India has requested industrialised countries who have “reaped the benefits of energy” to accelerate their efforts to achieve net zero emissions so that emerging economies can use some “carbon space” to fuel growth. Achieving an overall balance between greenhouse gas emissions created and greenhouse gas emissions removed from the environment is referred to as “net zero emissions.” India’s delegate to the UN Climate Change Conference of the Parties, or COP26, in Scotland, said the country will “represent the voice of the developing world” in the battle against climate change to secure a better planet for future generations.

“Developed countries have reaped the benefits of energy, and they will need to accelerate their efforts to achieve net zero carbon emissions so that developing countries can have some carbon space. There is currently no device that can absorb massive amounts of clean energy into grids. Before we can determine the year (for achieving net zero), we need to look at additional technology and innovation “Mr. Goyal explained.

“India advocated for the developing world’s interests to be protected. The G20 has highlighted sustainable and responsible consumption as important enablers for attaining climate targets for the first time “Mr. Goyal explained.

The G20 welcomed recent promises of roughly $45 billion as a step toward a total global aim of $100 billion in voluntary contributions for the world’s poorest countries, according to the Rome Declaration, which was announced following the Summit. What this implies is that the G20 wealthy countries will work together to create a $100 billion fund to assist emerging economies in meeting their clean energy commitments.

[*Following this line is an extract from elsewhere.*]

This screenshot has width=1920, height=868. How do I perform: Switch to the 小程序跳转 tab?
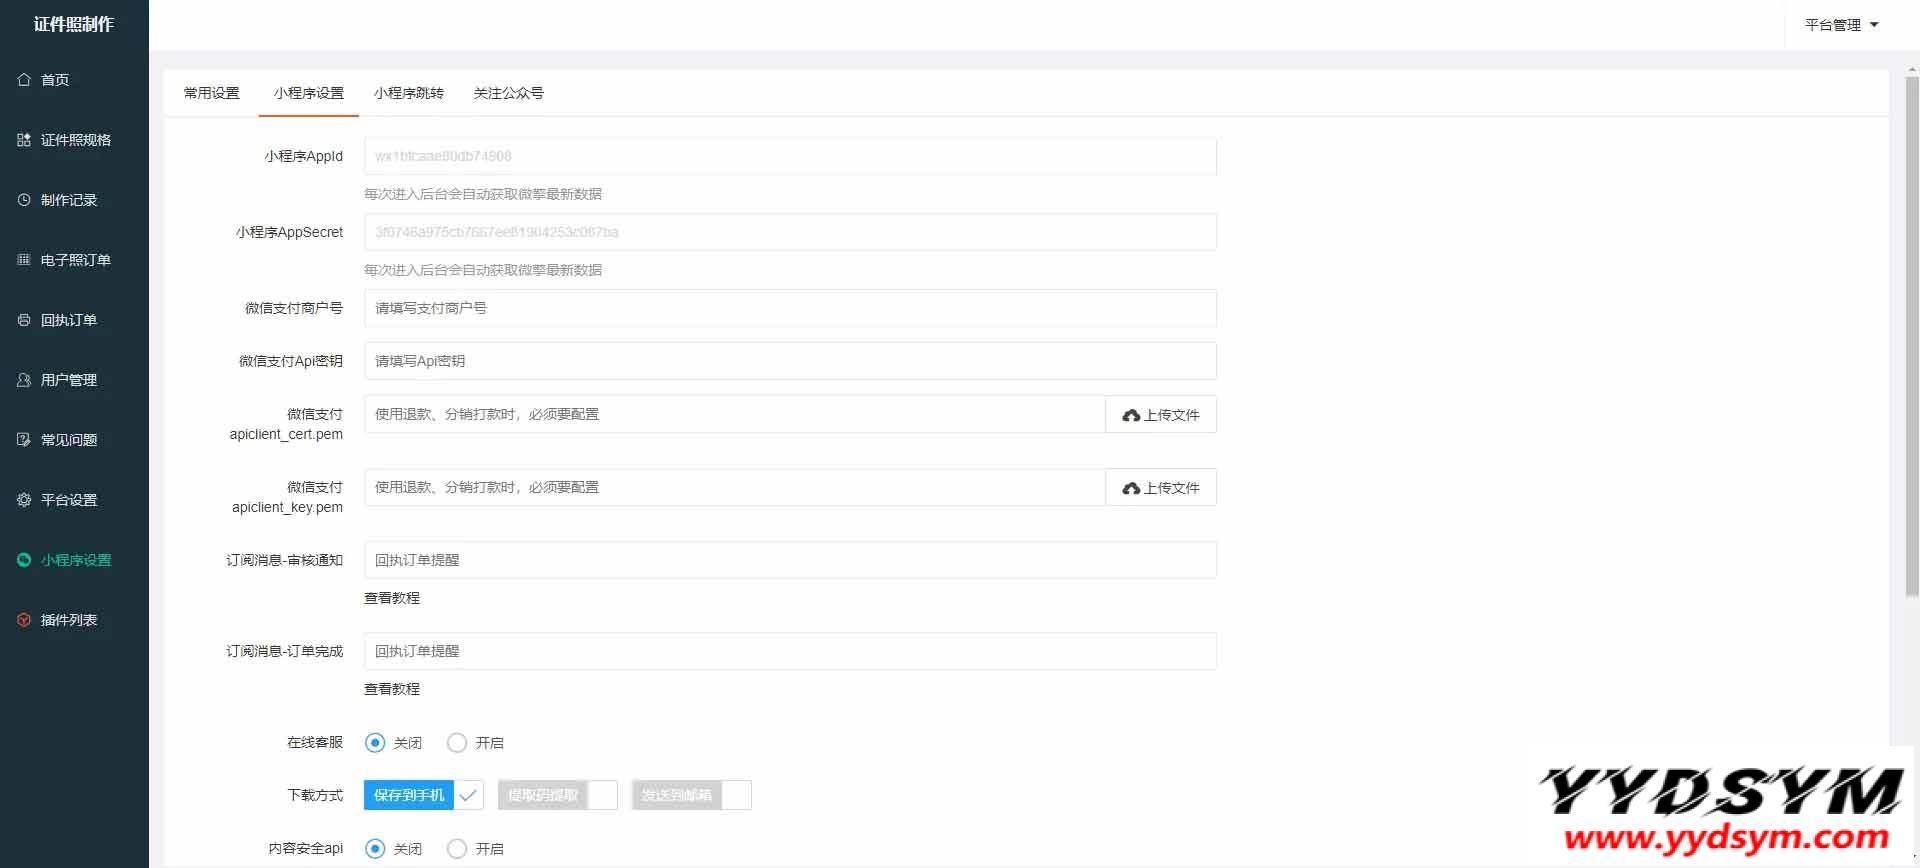point(408,93)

Prior to Mr Goyal’s remarks, summit president Alok Sharma said in his inaugural speech that the COP26 climate talks are the “last, best hope” for keeping the aim of keeping global warming below 1.5 degrees Celsius alive.

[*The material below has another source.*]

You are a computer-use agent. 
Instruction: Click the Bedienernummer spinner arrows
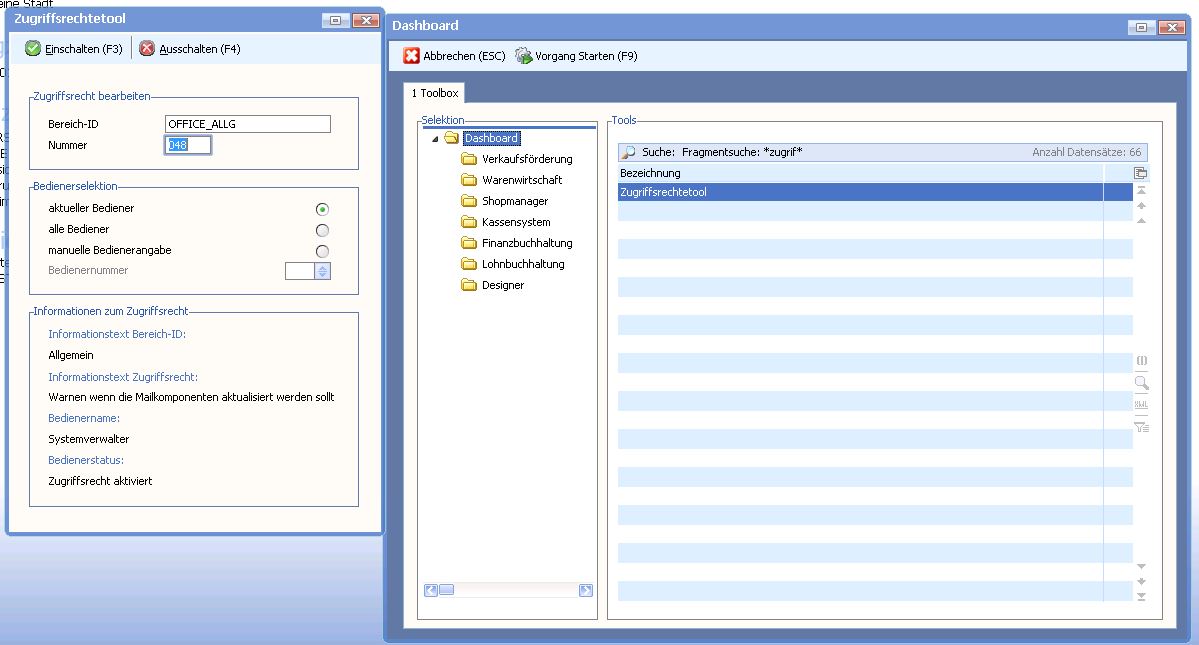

The conference in Glasgow, which continues through November 12, comes as an increasing number of extreme weather events around the world highlight the terrible effects of climate change caused by 150 years of fossil fuel burning.

Mr Sharma stated during the opening ceremony, “We know that our shared world is changing for the worse.”

Only radical action in the next ten years, according to experts, will help avert far more catastrophic consequences. COP26 takes its fundamental goal from the historic 2015 Paris Agreement, in which countries agreed to keep global warming “well below” 2 degrees Celsius over pre-industrial levels, and ideally 1.5 degrees Celsius.

Many critical specifics of the agreement still to be ironed out, and carbon reductions are tragically insufficient to prevent global warming.

In August, the world’s leading climate research agency released a shocking “code red” report warning that Earth’s average temperature will reach 1.5 degrees Celsius around 2030, a decade earlier than predicted only three years ago.